Quarta di copertina:
Un giorno di inizio primavera Dorrit, scrittrice cinquantenne single e senza figli, viene accompagnata all’Unità. D’ora in avanti vivrà lì. Quello che la accoglie è un luogo idilliaco, almeno in apparenza: una struttura all’avanguardia dotata di eleganti appartamenti immersi in splendidi giardini, dove vengono serviti elaborati pasti gourmet e ci si può dedicare alle più svariate attività. I residenti sono accomunati da una caratteristica: non hanno figli né una vita sentimentale stabile. Finalmente libera dal giudizio sociale che ha sempre percepito come un peso, Dorrit è felice di poter fare amicizia con persone come lei.
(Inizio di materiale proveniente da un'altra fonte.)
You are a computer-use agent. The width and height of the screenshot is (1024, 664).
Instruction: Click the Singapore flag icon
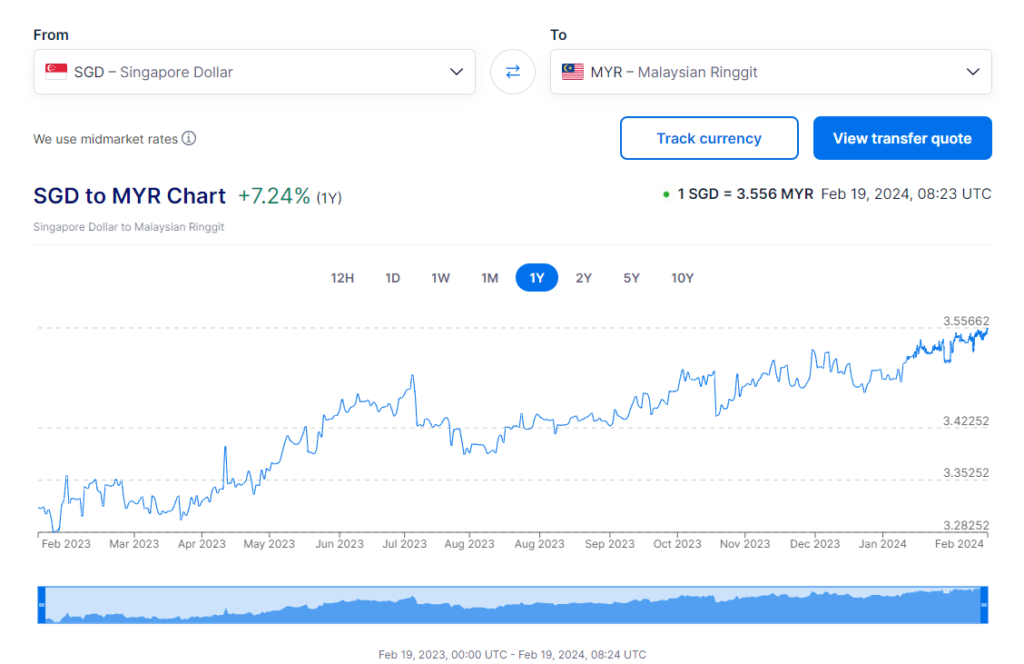tap(56, 72)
Ma c’è un prezzo da pagare: gli ospiti dell’Unità, chiamati “i dispensabili”, si trovano lì per un motivo ben preciso. Faranno da cavie per una serie di test farmacologici e psicologici, per cominciare, e poi doneranno i loro organi, uno per uno, fino alla cosiddetta
“donazione finale”. Anche loro, così, saranno utili alla società: si sacrificheranno per chi, nel mondo fuori, è genitore. Dorrit è rassegnata al suo destino e desidera soltanto trascorrere i suoi ultimi giorni in pace, ma presto incontra un uomo di cui si innamora follemente, e l’inaspettata felicità da cui è travolta la costringe a ripensare ogni cosa.
Nel suo romanzo d’esordio la svedese Ninni Holmqvist, una narratrice formidabile, immagina un mondo lontano eppure pericolosamente vicino. L’Unità, considerato un classico moderno e già molto apprezzato in patria e all’estero, racconta una storia vivida, commovente e attualissima, che racchiude un’acuta riflessione sulla società odierna e l’identità femminile.
Chi è l’’autrice?

Ninni Holmqvist è nata nel 1958 e vive nella Scania, in Svezia. Ha esordito nel 1995 con la raccolta di racconti Kostym. L’Unità, uscito in Svezia nel 2006, è il suo primo romanzo, grazie al quale ha ottenuto un successo internazionale: è stato tradotto in dieci paesi e i diritti televisivi sono stati opzionati. Quando non scrive, lavora come traduttrice e insegna Scrittura creativa.